Private data is at risk of theft

July 27, 2006

By Troy Anderson

http://www.dailynews.com/news/ci_4099829



Security breaches at three Los Angeles County agencies in recent months might have put hundreds of consumers' personal information at risk, officials said Wednesday.

Laptop computers at an Adult Protective Services office in Burbank were stolen over the weekend, the laptop of a community and senior services employee was stolen two months ago and earlier this month a computer hacker in Germany broke into the Community Development Commission's computer system in Monterey Park, officials said.

While no incidences of identity theft have been reported in connection with the cases, county Sheriff's Department officials on Wednesday urged residents and agencies to take even greater care in protecting vital information, noting that identity theft is now the fastest-growing form of consumer fraud, with more than 1 million Californians victimized so far this year.

Lt. Ron Williams of the Southern California High-Tech Identity Theft Task Force said the number of ID-theft cases reported to the Sheriff's Department alone has jumped from 645 in 1999 to 6,132 last year.
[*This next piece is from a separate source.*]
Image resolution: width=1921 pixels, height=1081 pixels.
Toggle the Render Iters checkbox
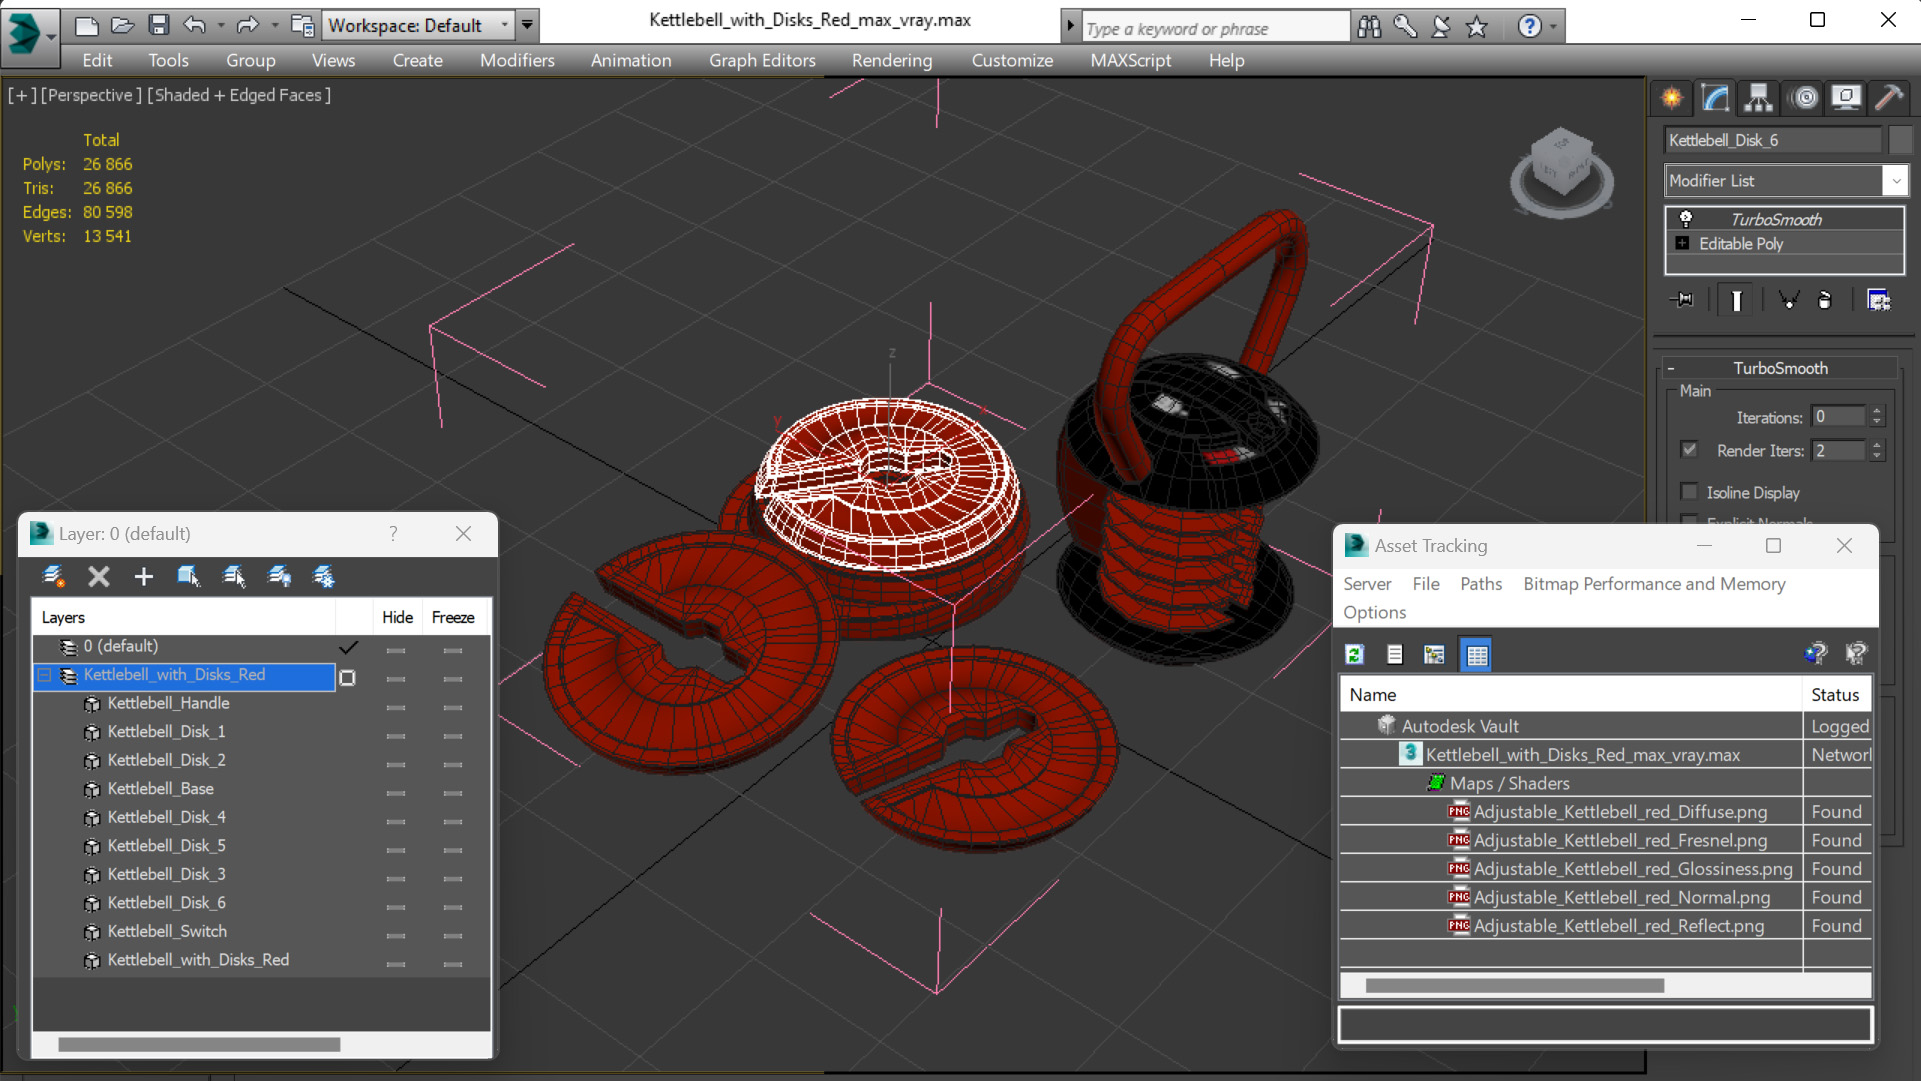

In the latest security breach, 11 laptop computers were stolen from an Adult Protective Services office in Burbank over the weekend, said Pat Senette-Holt, spokeswoman for the Department of Community and Senior Services.

"The extent of what information was actually retrieved, we have no way of knowing," Senette-Holt said. "The laptops did contain information that was not for public consumption."

Senette-Holt said an investigation is under way to determine whether information on the laptops could be used to commit identity fraud and how to notify potential victims. County Chief Information Officer Jon Fullinwider said Riverside police have recovered two of the laptops.

The incident followed the theft two months ago of a laptop containing personal information on county employees from the home of a community and senior services employee.

And earlier this month a computer hacker in Germany gained access to a computer system at the Community Development Commission in Monterey Park that contained personal information on 4,800 public-housing residents throughout the county.

"CDC cannot ascertain conclusively that the records were read or copied, but the possibility cannot be ruled out," Fullinwider wrote in a memo to the Board of Supervisors.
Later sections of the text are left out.